French novelist, who was awarded the Nobel Prize for literature in 2014 "for the art of memory with which he has evoked the most ungraspable human destinies ..." In his work, Patrick Modiano has mixed historical reality and fiction. A recurring subject in his early books is the period of the Nazi Occupation.

"I am nothing. Nothing but a pale shape, silhouetted that evening against the café terrace, waiting for the rain to stop; the shower had started when Hutte left me." (from Missing Person, 1978)

Patrick Modiano was born in Boulogne-Billancourt, a suburb of Paris. His father, Albert Modiano, was a businessman. During the dark years of the German occupation of  France, he was forced into black-market and possibly Gestapo-linked activities in order to survive as a Jew. He never spoke of his wartime activities. Modiano's Belgian-born mother Luisa Colpeyn Modiano (b. 1918) worked as a chorus girl, cinema translator and actress: she had roles in many TV series and acted in such films as Le cercle vicieux (1960, Vicious Circle) by Max Pécas, Bande à part (1964, Band of Outsiders) by Jean-Luc Godard, and La mort en sautoir (1980) by Pierre Goutas.

Modiano learned Flemish, his first language, from his grandparents, who brought him up. After unhappy years at a boarding school, he attended the prestigious Lycée Henri-IV in Paris, where his geometry teacher was the writer Raymond Queneau, a friend of his mother.
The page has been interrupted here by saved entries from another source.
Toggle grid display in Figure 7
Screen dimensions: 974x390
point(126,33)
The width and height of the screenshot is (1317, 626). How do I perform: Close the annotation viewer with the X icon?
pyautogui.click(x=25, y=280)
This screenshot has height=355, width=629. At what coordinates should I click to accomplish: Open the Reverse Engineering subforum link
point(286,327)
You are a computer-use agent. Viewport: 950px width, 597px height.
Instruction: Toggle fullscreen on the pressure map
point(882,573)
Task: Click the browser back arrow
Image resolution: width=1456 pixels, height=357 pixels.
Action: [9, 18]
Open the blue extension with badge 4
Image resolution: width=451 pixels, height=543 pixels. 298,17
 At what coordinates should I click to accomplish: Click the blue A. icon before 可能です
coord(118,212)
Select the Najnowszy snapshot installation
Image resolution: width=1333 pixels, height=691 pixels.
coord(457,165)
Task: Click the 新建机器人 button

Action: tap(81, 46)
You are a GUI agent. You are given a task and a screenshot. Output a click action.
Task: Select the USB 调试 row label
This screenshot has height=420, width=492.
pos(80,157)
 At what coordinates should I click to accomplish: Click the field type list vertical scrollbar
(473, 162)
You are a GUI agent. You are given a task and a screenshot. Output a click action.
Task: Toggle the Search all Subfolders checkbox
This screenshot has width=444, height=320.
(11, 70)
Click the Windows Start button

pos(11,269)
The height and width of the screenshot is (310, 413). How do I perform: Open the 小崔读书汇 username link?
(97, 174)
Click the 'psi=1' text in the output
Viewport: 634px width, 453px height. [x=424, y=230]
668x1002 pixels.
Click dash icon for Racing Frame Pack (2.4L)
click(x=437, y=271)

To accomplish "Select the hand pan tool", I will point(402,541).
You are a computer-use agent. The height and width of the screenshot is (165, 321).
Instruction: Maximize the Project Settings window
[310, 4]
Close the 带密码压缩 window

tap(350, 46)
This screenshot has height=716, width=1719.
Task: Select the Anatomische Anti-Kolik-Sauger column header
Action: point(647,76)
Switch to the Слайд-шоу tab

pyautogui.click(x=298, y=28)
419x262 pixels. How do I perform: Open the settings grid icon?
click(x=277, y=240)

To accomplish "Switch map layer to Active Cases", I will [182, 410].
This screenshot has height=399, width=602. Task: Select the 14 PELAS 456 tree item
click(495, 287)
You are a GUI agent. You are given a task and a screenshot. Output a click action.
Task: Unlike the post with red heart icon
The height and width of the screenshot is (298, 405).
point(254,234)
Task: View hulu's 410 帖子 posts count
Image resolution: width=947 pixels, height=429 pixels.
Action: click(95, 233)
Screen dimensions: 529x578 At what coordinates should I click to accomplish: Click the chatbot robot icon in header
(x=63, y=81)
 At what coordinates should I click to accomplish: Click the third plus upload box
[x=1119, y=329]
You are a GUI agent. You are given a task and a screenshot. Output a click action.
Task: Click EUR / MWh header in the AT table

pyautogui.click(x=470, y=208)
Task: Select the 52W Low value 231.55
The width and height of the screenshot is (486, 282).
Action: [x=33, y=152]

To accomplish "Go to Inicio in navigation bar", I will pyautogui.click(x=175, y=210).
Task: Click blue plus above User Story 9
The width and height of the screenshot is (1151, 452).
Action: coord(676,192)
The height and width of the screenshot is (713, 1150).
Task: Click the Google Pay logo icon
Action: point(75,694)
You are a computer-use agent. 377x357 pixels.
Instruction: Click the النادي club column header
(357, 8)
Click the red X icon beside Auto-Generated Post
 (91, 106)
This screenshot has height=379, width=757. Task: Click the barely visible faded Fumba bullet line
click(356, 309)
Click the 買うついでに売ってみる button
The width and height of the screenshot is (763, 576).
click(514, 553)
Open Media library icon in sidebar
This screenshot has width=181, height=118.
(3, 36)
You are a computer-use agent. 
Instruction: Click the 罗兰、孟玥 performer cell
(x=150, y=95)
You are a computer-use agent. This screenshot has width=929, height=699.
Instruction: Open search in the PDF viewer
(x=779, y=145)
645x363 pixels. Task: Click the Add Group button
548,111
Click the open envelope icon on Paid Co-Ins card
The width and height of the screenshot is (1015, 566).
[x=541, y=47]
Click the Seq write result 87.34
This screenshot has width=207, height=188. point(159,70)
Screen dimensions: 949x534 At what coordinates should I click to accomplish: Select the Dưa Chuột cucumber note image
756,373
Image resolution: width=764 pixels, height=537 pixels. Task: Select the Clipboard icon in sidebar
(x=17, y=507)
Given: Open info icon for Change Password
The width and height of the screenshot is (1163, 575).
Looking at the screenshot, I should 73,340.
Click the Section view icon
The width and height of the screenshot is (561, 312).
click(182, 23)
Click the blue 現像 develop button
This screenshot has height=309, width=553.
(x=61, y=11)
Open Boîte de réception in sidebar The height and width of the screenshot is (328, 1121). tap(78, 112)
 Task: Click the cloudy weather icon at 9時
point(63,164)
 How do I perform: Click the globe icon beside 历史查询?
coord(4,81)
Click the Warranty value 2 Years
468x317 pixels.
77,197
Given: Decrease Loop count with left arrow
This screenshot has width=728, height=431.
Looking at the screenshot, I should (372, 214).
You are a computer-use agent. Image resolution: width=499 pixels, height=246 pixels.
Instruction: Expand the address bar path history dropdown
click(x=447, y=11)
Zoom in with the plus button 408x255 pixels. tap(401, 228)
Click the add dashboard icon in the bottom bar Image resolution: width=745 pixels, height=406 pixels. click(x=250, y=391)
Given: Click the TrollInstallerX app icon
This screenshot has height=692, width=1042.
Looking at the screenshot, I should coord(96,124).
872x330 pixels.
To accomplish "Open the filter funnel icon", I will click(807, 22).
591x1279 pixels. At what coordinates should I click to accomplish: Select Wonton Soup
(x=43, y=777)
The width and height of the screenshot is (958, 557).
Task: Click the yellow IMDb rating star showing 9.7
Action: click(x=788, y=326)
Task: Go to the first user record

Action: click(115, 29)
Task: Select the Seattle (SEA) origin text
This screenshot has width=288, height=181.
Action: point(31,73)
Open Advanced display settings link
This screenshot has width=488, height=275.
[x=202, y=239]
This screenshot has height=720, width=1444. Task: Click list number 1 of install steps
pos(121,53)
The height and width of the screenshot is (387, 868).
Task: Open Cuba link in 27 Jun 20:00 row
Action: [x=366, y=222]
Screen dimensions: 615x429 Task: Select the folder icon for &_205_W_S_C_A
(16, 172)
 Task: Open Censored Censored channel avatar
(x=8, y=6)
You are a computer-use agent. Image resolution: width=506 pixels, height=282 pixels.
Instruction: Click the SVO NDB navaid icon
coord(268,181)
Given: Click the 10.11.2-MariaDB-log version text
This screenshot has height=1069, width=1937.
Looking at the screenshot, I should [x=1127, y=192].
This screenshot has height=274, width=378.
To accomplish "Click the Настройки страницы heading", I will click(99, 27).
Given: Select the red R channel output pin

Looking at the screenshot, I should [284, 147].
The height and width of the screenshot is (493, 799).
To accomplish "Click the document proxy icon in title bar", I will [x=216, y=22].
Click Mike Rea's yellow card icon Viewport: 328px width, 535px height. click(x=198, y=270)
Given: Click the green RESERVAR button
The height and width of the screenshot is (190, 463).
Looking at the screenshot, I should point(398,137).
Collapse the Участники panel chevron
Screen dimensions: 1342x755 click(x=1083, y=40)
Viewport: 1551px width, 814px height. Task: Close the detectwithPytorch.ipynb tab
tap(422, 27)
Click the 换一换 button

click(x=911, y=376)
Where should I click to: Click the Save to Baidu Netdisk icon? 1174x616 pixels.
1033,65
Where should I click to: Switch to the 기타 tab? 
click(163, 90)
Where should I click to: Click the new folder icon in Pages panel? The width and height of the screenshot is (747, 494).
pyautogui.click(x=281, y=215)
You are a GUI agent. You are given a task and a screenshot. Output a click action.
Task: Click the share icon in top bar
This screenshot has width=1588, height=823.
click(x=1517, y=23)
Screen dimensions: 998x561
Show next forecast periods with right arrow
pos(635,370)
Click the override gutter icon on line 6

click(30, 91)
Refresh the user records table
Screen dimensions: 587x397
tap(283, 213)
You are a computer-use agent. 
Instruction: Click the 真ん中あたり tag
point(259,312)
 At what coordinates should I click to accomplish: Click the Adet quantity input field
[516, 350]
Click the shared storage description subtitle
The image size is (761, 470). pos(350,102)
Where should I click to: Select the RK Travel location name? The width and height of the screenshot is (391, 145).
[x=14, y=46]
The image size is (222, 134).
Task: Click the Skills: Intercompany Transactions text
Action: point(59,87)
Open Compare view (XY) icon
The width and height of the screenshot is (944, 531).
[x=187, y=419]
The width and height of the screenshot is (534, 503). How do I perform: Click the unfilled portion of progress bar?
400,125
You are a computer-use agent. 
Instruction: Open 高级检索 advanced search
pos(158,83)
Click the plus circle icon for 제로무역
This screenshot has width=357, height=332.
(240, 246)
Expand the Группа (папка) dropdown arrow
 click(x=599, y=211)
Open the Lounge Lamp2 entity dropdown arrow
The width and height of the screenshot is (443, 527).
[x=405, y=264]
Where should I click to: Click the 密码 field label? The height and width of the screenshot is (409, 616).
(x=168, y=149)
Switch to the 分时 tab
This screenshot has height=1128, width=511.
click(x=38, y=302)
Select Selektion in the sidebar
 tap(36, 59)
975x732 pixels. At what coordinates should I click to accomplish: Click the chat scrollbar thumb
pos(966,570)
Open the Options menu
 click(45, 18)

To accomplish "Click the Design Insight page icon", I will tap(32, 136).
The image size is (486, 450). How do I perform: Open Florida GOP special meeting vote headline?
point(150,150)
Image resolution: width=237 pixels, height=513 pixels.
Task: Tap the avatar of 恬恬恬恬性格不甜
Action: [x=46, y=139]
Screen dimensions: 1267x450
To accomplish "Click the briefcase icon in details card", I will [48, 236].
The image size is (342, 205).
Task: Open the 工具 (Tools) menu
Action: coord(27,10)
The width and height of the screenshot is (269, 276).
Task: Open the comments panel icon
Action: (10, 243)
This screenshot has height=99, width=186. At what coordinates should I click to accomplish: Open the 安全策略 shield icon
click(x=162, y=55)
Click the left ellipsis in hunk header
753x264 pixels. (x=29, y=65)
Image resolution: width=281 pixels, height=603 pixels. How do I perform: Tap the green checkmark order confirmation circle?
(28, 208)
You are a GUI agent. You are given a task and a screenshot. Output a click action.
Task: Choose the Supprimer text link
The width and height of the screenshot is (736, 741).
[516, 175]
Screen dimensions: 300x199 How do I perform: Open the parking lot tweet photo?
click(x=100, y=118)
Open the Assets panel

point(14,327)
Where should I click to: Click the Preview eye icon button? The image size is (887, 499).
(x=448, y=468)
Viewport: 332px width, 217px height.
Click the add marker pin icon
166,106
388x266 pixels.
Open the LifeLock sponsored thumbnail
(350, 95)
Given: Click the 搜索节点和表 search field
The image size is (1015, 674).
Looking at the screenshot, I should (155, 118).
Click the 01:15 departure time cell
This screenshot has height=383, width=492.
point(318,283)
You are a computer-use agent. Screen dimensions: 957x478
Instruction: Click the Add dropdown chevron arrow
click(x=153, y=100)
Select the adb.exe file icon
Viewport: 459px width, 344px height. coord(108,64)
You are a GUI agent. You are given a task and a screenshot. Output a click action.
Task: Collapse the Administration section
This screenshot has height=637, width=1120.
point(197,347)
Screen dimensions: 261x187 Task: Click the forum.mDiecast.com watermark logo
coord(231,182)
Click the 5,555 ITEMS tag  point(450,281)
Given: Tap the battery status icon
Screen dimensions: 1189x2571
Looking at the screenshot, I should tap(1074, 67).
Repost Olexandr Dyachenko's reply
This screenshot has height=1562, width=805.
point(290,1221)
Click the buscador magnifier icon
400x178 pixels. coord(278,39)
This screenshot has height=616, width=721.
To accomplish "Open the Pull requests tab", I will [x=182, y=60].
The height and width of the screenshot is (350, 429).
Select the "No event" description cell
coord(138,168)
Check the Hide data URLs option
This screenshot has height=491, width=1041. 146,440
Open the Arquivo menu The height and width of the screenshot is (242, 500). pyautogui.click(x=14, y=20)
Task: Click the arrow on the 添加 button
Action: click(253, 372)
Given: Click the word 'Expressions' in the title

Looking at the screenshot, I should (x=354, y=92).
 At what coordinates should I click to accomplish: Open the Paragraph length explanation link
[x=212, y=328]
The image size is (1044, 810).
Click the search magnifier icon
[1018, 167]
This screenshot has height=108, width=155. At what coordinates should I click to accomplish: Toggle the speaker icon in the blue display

Queneau encouraged Modiano in his literary pursuits and introduced him to artistic circles. Modiano started writing seriously in 1967. His first novel, La Place de l'Étoile, was published by Gallimard. It came out after the French student riots in May 1968, but had nothing to do with the current political crisis. The story consisted of fractured, hallucinatory memoirs of Raphaël  Schlemilovitch, a Jew, struggling to gain a sense of himself.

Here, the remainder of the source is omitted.